Alexander Payne : « Le cinéma est le miroir le plus juste que nous ayons inventé »

Alexander Payne © FIF/CD

Cinq longs métrages ont suffi à Alexander Payne pour s’imposer comme l’un des réalisateurs majeurs du cinéma américain contemporain. En 2002, Monsieur Schmidt confirmait tout le talent de ce conteur d’histoires régulièrement récompensé pour la qualité de ses scénarios. Sideways (2006) puis The Descendants (2011) remportaient chacun l’Oscar du meilleur scénario adapté. Entretien avec cinéphile passionné.

Qu’est-ce qui vous a poussé vers la réalisation ?
L’envie de devenir réalisateur m’a toujours habité. Mais je viens d’une famille d’immigrés et par conséquent, faire du cinéma n’a longtemps été qu’un songe. Je m’en suis rapproché en procédant par étape. Après l’université, j’ai intégré l’école de cinéma de l’Université de Californie, à Los Angeles (UCLA).
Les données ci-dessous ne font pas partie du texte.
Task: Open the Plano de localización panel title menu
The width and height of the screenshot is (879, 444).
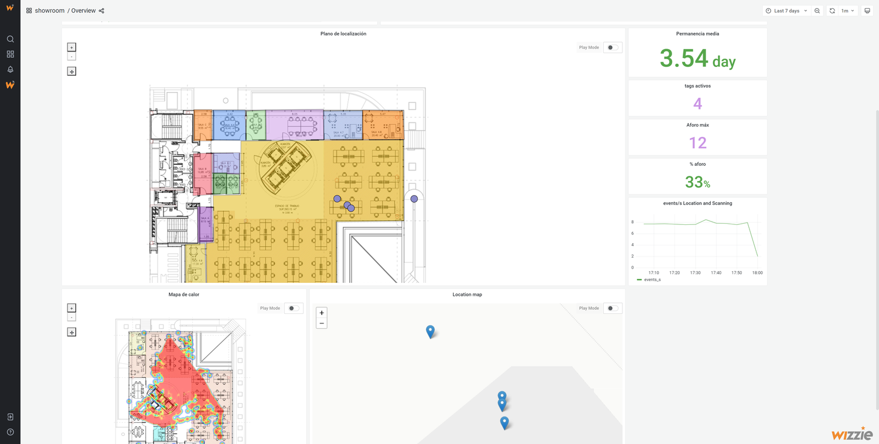Action: 343,33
C’est à ce moment-là que j’ai su que ma carrière se ferait derrière la caméra.

La formation est-elle une étape indispensable pour un cinéaste ?
Chaque parcours est différent, mais dans mon cas, suivre les cours d’une école de cinéma a été un élément déterminant. J’avais besoin d’évaluer mes capacités à faire des films. Je voulais être certain que mon talent équivalait à l’amour que je leur porte. Au cours de mes six annés d’études à l’UCLA, j’ai réalisé que j’en avais suffisamment pour toucher du doigt mon rêve, et notamment pour faire des comédies, genre vers lequel peu de réalisateurs se tournent instinctivement.

Avez-vous un film fétiche ?
C’est le long métrage d’Akira Kurosawa, Les Sept Samouraïs (1954), qui m’a décidé à intégrer une école de cinéma. Je l’ai découvert lorsque j’étais étudiant en Histoire et en littérature. Quand le film s’est achevé, j’ai pensé que jamais je ne pourrais atteindre un tel niveau de cinéma.
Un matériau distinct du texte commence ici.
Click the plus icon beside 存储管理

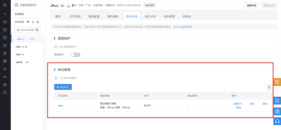click(x=28, y=22)
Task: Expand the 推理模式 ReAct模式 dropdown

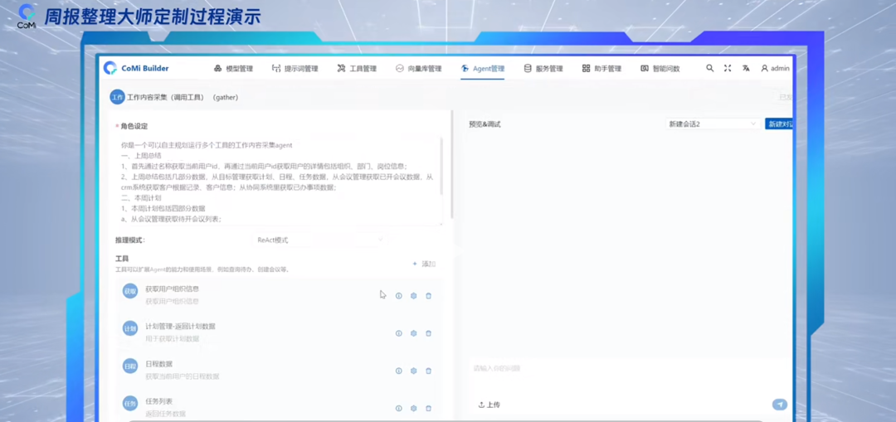Action: coord(319,240)
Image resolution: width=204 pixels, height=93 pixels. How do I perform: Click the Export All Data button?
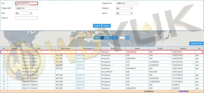(x=196, y=44)
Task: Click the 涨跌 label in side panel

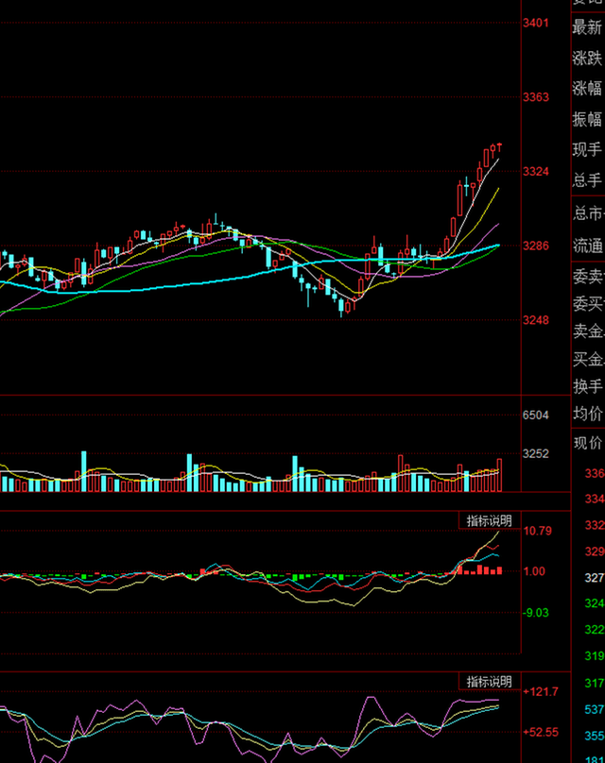Action: (587, 59)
Qu’est-ce qui fait un bon scénario selon vous ?
L’une des choses les plus importantes dans la construction d’un script, ce sont ces flashes d’inspiration qui vous apportent la certitude qu’une idée est la bonne pour faire un film. Ces instants valent de l’or pour un réalisateur, mais aussi pour le public. S’il saisit l’idée, il vous pardonnera plus facilement une scène ennuyeuse ou un casting imparfait. C’est une ceinture de sécurité.

Quelle fonction doit remplir le cinéma selon vous ?
En partant du principe que l’homme a besoin de l’art comme d’un miroir, le cinéma est le plus juste que nous ayons inventé. C’est pour cette raison que le monde entier aime le cinéma. Francis Ford Coppola a dit un jour que lorsque l’homme fait face à une grande difficulté, le cinéma constitue l’une des clés pour trouver une solution. Il nous permet de prendre conscience de ce qui ne tourne pas rond.

Un cinéaste doit-il nécessairement dévoiler une part de lui-même pour donner un sens à son travail ?
Oui, mais pas forcément de manière autobiographique. Cela prend parfois la forme d’une émotion déguisée. S’il y a une scène dans laquelle un cinéaste se retrouve, elle aura forcément un impact sur le public.

Sur quoi travaillez-vous actuellement ?
Je mène des auditions pour un film que je vais commencer à tourner au mois d’octobre. C’est une comédie très modeste en noir et blanc qui raconte le road trip d’un père et son fils. Pour le rôle du père, je viens juste d’auditionner Bruce Dern.